Thursday, October 16, 2014

GREGORY PORTER OPENED THE 2014-2015 UMS JAZZ SERIES WITH A NEAR FLAWLESS CONCERT

Gregory Porter
No doubt, Gregory Porter is the top male vocalist in jazz right now. His 2012 album “Be Good” put him on the map, and his follow up “Liquid Spirit” earned him a Grammy. He caught many jazz fans off-guard when he hit the scene about five years ago. Jazz has male vocalists of all makes and models, but none as dynamic or as grassroots as Porter.

Wednesday evening at the Michigan Theater in Ann Arbor, Porter opened the University Musical Society 2014-2015 jazz series with a near flawless two-hour set. Porter and his band – saxophonist Yosuke Sato, pianist Chip Crawford, bassist Jahmal Nichols, and drummer Emanuel Harrold – performed cuts from Porter’s albums “Water,” “Be Good” and “Liquid Spirit”. The two-hour set was heavy on music from the latter album.

Porter’s band came out first. Right off, they got chummy with the melody of “Painted On Canvass,” one of the best cuts from “Be Good”. Then Porter walked out. He was only a handful of choruses into the song before the crowd lost their ever-loving minds. He’s a vocalist capable of singing R&B, blues, and jazz with equal aplomb.

Porter has a lot of stagecraft. All concert long, he had the crowd geeked, and yelling the title of songs they wanted him to sing. At times, he had the swagger of a country preacher, especially when he belted “No Dying Here” and “Be Good”. Porter is big on crowd participation also. Often during the set, the crowd was working and singing harder than Porter.

The night’s most endearing moment was Porter’s duet with pianist Chip Crawford on “Imitation of Life”.  Porter’s voice melted over the lyrics. His band is capable for the most part, and he allowed them more leeway than any band backing vocalists should get.

Saxophonist Yosuke Sato was all over the map. He has the stage presents of a smooth jazz saxophonist, heavy on long soloing and grandstanding. Yes, he sounded good, but there wasn’t much meaning to his solos.  He seemed to recycle the same note during one long solo after the other.

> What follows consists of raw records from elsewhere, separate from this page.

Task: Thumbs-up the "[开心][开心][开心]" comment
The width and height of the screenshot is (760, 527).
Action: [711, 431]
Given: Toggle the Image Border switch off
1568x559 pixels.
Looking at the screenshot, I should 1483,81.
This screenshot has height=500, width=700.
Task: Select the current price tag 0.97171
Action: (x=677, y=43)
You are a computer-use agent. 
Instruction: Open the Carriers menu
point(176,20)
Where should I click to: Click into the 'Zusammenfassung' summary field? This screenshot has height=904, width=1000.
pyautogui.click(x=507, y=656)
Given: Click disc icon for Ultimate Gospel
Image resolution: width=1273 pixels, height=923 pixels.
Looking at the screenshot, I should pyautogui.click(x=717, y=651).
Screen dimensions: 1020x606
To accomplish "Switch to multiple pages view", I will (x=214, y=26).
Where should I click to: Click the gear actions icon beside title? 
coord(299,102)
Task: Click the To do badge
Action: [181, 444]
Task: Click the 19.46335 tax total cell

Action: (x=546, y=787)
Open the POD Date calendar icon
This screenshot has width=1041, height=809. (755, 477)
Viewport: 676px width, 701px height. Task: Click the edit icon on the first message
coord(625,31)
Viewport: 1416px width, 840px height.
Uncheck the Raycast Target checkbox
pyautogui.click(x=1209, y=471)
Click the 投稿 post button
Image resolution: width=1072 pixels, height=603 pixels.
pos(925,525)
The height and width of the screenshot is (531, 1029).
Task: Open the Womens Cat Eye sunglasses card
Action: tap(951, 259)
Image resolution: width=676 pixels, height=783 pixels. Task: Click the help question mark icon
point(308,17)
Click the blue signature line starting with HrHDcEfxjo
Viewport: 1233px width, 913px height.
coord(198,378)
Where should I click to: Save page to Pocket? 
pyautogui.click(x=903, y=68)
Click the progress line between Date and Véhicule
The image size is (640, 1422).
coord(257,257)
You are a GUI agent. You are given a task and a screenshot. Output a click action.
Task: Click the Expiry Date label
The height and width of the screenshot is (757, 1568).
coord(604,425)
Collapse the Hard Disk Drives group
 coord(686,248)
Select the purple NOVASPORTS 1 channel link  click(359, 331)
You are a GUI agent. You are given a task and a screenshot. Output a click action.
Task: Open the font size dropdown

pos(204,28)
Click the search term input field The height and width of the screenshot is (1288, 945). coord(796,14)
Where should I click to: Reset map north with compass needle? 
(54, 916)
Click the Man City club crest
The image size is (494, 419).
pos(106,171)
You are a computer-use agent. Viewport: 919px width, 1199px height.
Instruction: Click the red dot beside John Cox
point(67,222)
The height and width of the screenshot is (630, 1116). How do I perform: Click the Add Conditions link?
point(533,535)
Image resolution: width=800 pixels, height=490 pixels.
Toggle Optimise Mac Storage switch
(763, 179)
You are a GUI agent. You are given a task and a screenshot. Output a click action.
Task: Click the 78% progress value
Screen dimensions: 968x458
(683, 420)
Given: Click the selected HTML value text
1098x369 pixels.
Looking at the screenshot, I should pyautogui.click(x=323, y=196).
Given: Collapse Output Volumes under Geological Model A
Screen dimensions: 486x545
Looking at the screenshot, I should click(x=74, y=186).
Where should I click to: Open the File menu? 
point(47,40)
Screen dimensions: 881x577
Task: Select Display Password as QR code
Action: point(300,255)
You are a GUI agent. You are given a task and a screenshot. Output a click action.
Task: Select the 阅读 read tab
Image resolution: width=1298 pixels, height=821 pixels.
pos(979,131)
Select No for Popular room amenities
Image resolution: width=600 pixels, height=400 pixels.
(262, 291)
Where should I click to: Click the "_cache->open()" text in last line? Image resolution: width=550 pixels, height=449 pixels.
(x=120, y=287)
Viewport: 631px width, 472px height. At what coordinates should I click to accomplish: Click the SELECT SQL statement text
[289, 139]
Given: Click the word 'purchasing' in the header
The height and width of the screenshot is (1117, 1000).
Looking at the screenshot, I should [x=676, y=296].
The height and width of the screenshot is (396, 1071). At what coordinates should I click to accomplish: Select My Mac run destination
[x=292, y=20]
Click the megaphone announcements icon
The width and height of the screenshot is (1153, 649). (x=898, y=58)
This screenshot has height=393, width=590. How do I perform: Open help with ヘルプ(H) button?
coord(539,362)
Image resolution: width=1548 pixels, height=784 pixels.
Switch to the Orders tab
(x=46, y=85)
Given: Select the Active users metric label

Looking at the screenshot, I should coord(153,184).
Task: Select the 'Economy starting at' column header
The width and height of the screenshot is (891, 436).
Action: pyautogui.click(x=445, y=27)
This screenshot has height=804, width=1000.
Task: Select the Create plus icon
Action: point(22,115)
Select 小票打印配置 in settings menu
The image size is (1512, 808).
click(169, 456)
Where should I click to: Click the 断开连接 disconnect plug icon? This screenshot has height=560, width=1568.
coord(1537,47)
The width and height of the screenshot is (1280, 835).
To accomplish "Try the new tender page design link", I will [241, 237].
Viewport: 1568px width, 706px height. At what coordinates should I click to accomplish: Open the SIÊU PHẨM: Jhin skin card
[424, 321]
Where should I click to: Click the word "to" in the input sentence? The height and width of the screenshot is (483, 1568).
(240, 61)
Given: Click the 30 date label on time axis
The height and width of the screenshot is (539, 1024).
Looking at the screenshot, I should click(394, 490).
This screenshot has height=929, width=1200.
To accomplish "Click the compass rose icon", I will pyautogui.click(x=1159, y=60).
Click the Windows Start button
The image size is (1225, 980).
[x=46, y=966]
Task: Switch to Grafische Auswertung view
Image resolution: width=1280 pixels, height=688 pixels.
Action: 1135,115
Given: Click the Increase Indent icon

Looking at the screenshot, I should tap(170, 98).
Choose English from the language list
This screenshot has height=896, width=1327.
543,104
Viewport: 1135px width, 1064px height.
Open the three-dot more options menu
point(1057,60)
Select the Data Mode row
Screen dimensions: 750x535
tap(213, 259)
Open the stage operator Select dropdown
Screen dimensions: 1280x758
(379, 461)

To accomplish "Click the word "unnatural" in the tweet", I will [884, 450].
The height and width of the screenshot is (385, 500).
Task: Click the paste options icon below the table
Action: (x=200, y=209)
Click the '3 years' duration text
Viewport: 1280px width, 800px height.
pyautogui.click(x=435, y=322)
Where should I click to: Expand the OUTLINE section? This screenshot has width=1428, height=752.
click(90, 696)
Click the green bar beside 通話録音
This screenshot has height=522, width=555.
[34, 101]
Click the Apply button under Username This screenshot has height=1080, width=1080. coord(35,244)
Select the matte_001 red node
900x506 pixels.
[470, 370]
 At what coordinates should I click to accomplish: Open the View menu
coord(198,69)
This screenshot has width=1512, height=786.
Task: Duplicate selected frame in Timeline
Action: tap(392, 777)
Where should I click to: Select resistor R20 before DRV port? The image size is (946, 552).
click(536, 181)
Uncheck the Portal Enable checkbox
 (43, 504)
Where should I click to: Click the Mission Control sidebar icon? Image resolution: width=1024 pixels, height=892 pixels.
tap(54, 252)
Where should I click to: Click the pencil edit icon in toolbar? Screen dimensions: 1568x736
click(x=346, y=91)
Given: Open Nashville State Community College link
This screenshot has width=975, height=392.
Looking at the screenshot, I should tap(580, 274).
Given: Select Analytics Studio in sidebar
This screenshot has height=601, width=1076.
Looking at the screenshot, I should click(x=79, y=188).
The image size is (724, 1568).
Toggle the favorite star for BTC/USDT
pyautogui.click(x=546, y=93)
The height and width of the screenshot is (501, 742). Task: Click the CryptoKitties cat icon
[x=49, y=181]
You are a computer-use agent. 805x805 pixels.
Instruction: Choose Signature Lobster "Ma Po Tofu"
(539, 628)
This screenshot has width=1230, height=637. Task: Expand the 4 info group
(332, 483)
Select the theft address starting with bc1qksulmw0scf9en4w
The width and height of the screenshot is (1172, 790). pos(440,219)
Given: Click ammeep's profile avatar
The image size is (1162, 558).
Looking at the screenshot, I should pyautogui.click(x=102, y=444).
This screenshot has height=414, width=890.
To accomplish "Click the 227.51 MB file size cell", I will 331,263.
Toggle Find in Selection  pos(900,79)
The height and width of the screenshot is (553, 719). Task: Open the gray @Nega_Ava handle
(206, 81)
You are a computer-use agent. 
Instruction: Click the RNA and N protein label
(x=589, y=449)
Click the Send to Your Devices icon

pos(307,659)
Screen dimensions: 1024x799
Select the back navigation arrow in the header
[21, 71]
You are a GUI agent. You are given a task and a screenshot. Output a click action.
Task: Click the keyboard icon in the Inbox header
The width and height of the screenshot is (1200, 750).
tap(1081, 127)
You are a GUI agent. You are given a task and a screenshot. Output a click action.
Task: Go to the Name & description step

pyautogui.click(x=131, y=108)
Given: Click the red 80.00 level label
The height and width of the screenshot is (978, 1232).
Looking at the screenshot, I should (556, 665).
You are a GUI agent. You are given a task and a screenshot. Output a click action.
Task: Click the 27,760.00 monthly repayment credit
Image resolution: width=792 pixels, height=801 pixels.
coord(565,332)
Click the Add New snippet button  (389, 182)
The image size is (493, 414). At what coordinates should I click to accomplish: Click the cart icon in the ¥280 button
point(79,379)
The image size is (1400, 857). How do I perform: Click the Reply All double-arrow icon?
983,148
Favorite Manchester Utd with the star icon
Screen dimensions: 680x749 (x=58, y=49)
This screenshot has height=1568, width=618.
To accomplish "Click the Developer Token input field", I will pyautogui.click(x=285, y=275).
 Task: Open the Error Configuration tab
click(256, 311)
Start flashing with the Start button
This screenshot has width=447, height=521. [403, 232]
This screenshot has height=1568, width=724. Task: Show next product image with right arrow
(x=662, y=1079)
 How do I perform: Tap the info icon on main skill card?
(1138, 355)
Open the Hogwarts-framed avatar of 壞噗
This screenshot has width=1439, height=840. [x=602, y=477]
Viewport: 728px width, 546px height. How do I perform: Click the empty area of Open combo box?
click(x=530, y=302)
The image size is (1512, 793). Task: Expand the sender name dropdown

At first, his solos were engaging and they got the crowd psyched. But roughly four songs into the set the long soloing became annoying. Crawford was guilty of the same sin. To Sato's and Crawford's credit, the audience was engrossed. 

Sato and Crawford were definitely showboating. It appeared as if they were competing with Porter. Porter encouraged the behavior. So not only is Porter a freakishly awesome vocalist he's also a generous  and a liberal bandleader.